[Dataset records]
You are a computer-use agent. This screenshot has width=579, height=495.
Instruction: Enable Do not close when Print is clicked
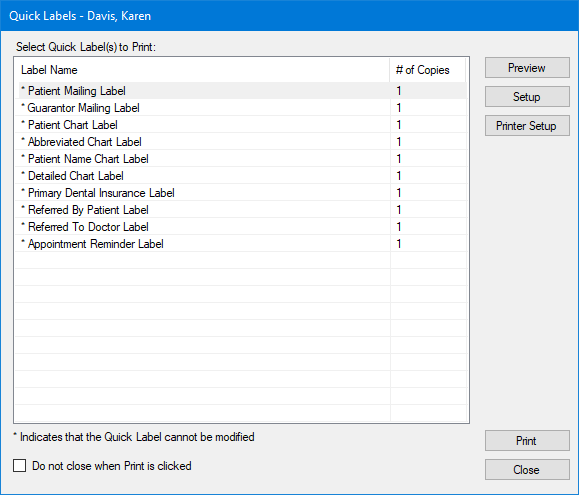point(20,465)
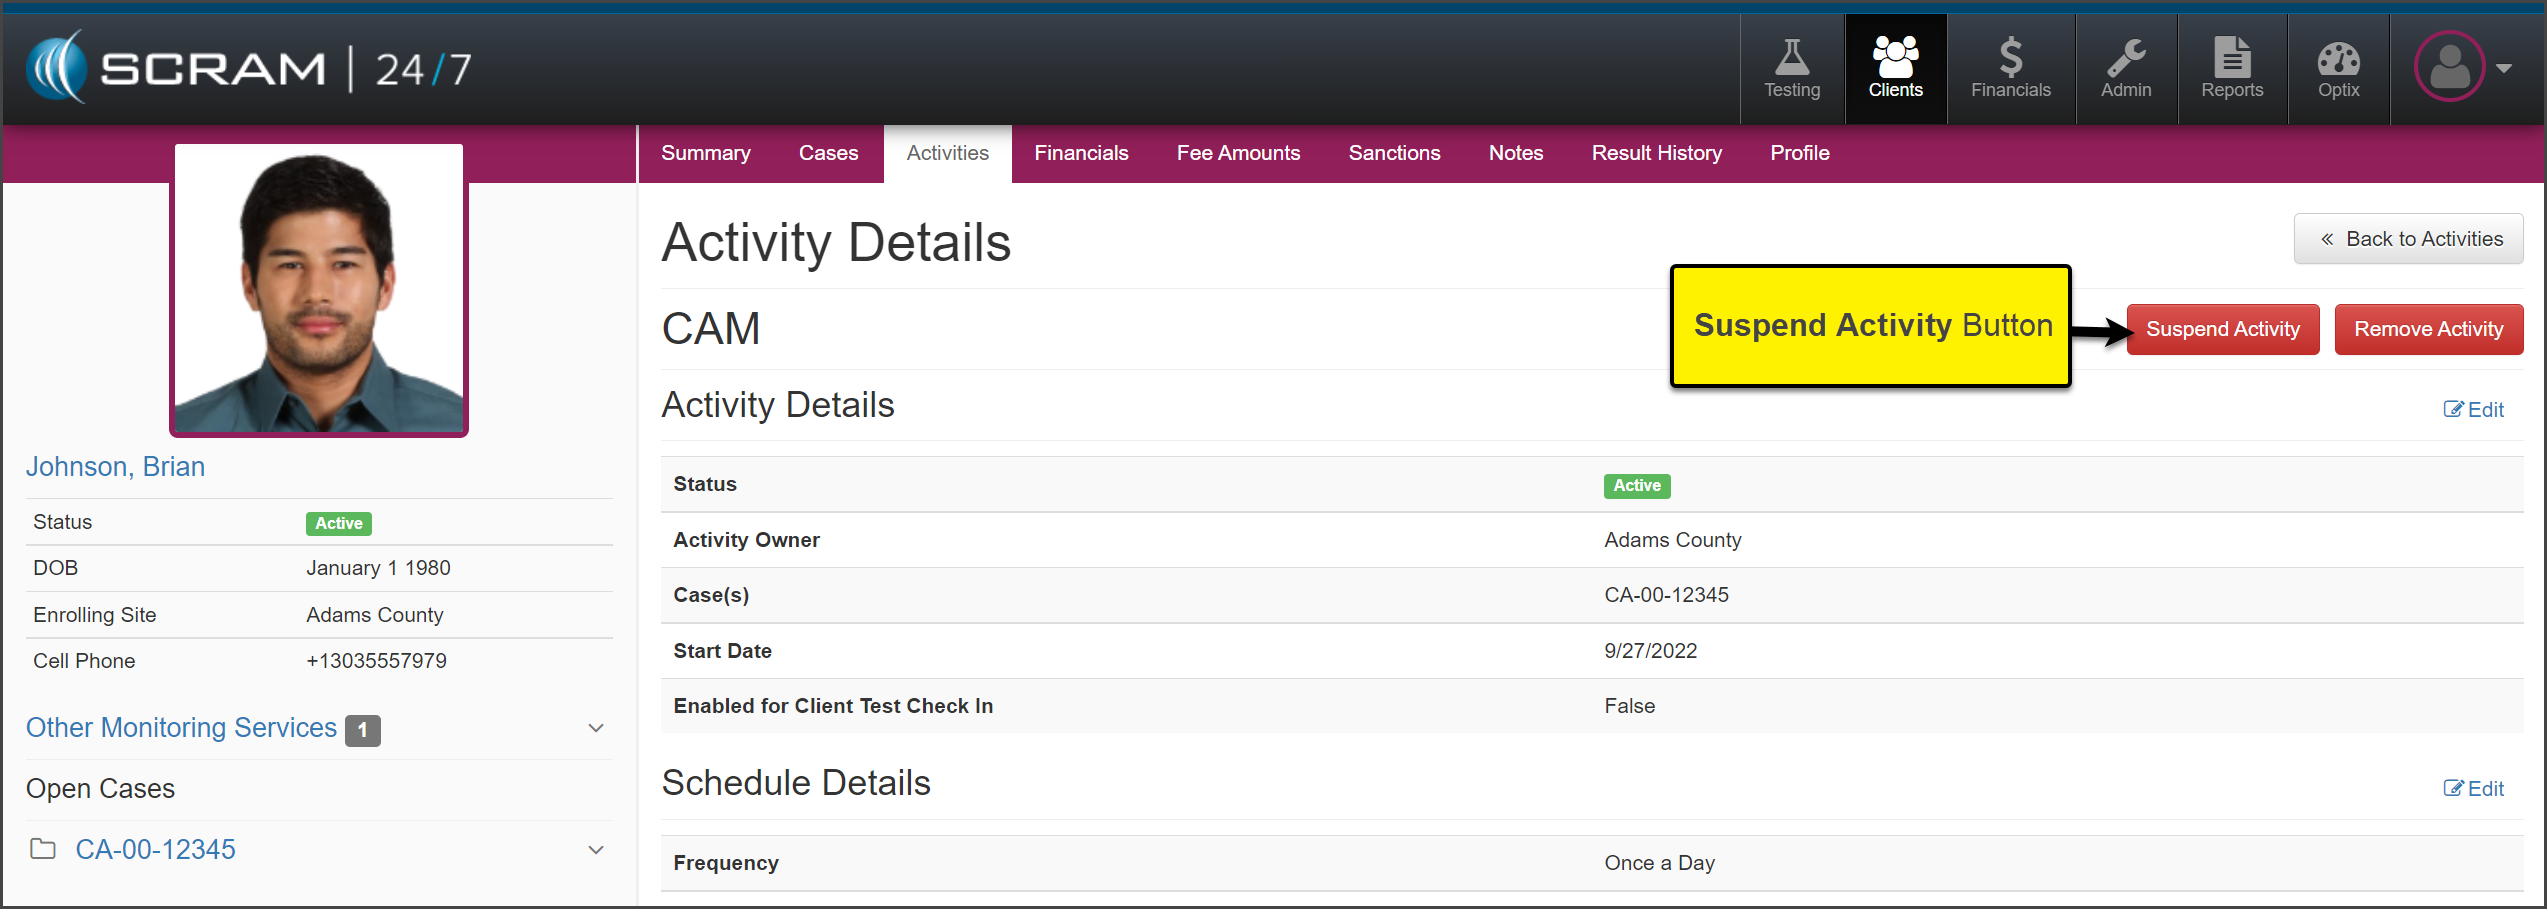2547x909 pixels.
Task: Click Back to Activities button
Action: pos(2408,239)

[Work to complete] Please rewrite the data above with "Print" swapped for "Submit" and everything else left as it is. Leave the pictures out.

[Reply]
You are a computer-use agent. This screenshot has width=579, height=495.
Instruction: Enable Do not close when Submit is clicked
point(20,465)
2547x909 pixels.
Task: Click Back to Activities button
Action: pos(2408,239)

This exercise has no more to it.